The unanimous Declaration of the thirteen united States of America 

When in the Course of human events, it becomes necessary for one people to dissolve the political bands which have connected them with another, and to assume among the powers of the earth, the separate and equal station to which the Laws of Nature and of Nature's God entitle them, a decent respect to the opinions of mankind requires that they should declare the causes which impel them to the separation.

We hold these truths to be self-evident, that all men are created equal, that they are endowed by their Creator with certain unalienable Rights, that among these are Life, Liberty and the pursuit of Happiness.—That to secure these rights, Governments are instituted among Men, deriving their just powers from the consent of the governed.—That whenever any Form of Government becomes destructive of these ends, it is the Right of the People to alter or to abolish it; and to institute new Government, laying its foundation on such principles and organizing its powers in such form, as to them shall seem most likely to effect their Safety and Happiness. Prudence, indeed, will dictate that Governments long established should not be changed for light and transient causes; and accordingly all experience hath shown, that mankind are more disposed to suffer, while evils are sufferable, than to right themselves by abolishing the forms to which they are accustomed. But when a long train of abuses and usurpations, pursuing invariably the same Object, evinces a design to reduce them under absolute Despotism, it is their right, it is their duty, to throw off such Government, and to provide new Guards for their future security.—Such has been the patient sufferance of these Colonies; and such is now the necessity which constrains them to alter their former Systems of Government. The history of the present King of Great Britain is a history of repeated injuries and usurpations, all having in direct object the establishment of an absolute Tyranny over these States. To prove this, let Facts be submitted to a candid world.

He has refused his Assent to Laws, the most wholesome and necessary for the public good.

He has forbidden his Governors to pass Laws of immediate and pressing importance, unless suspended in their operation till his Assent should be obtained; and when so suspended, he has utterly neglected to attend to them.

He has refused to pass other Laws for the accommodation of large districts of people, unless those people would relinquish the right of Representation in the Legislature, a right inestimable to them and formidable to tyrants only.

He has called together legislative bodies at places unusual, uncomfortable, and distant from the depository of their public Records, for the sole purpose of fatiguing them into compliance with his measures.

He has dissolved Representative Houses repeatedly, for opposing with manly firmness his invasions on the rights of the people.

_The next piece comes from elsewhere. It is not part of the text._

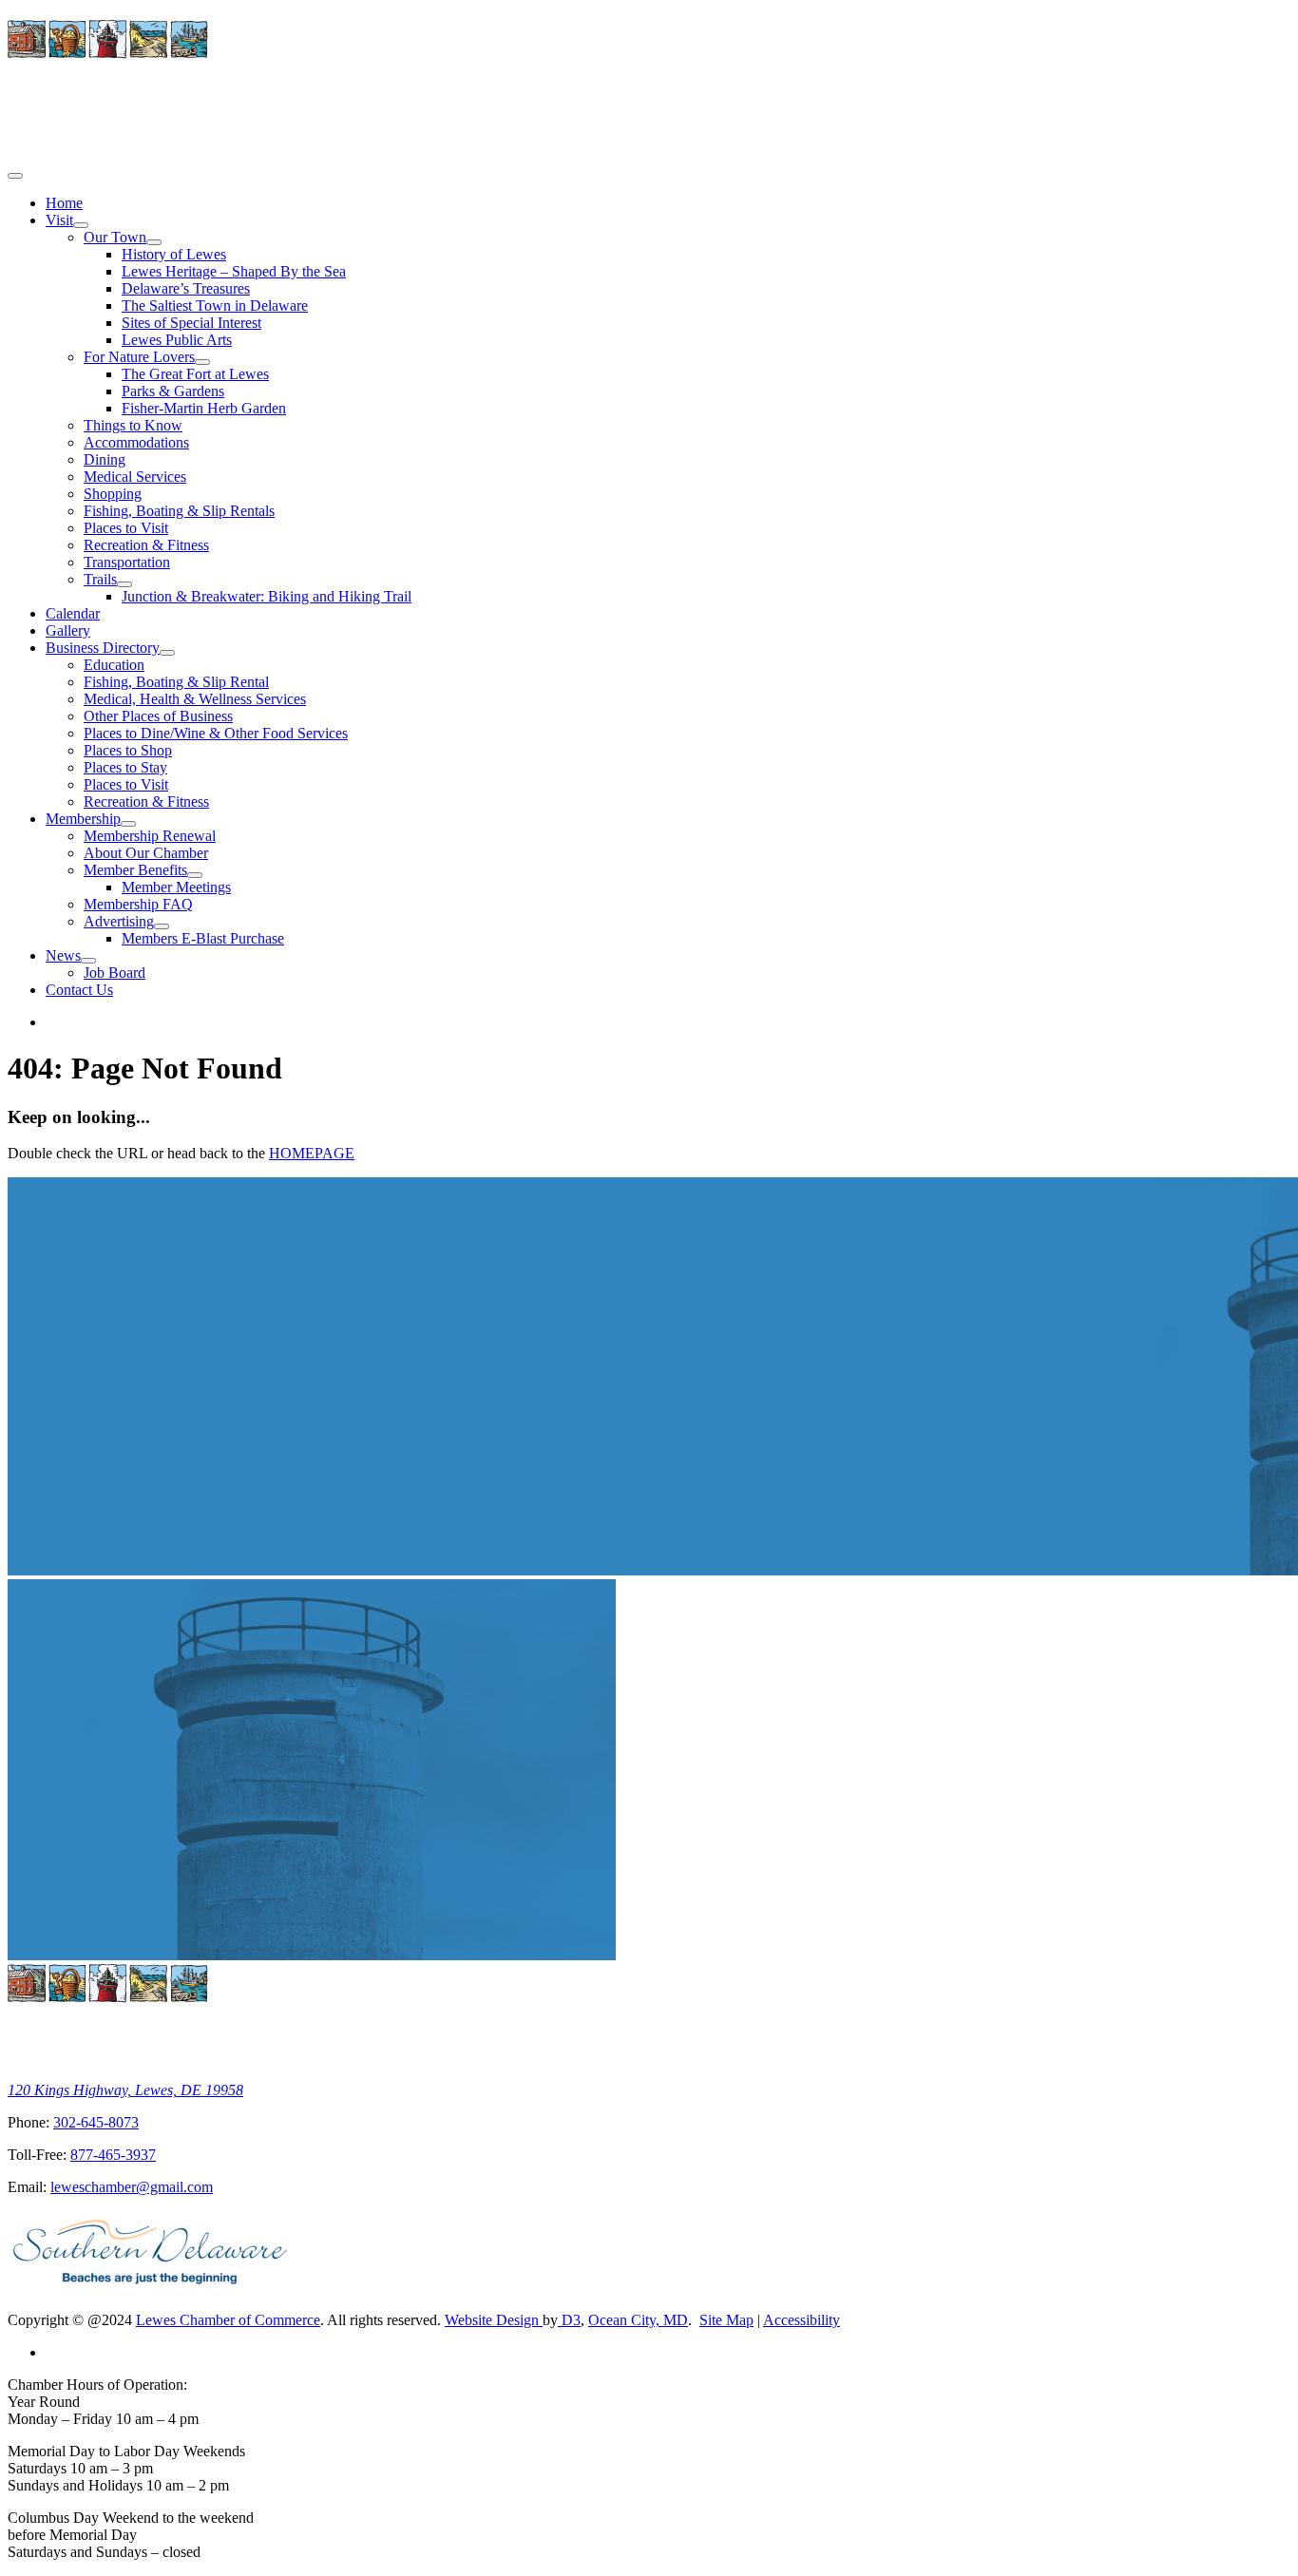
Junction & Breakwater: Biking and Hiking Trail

He has refused for a long time, after such dissolutions, to cause others to be elected; whereby the Legislative powers, incapable of Annihilation, have returned to the People at large for their exercise; the State remaining in the mean time exposed to all the dangers of invasion from without, and convulsions within.

He has endeavored to prevent the population of these States; for that purpose obstructing the Laws for Naturalization of Foreigners; refusing to pass others to encourage their migration hither, and raising the conditions of new Appropriations of Lands.

He has obstructed the Administration of Justice, by refusing his Assent to Laws for establishing Judiciary powers.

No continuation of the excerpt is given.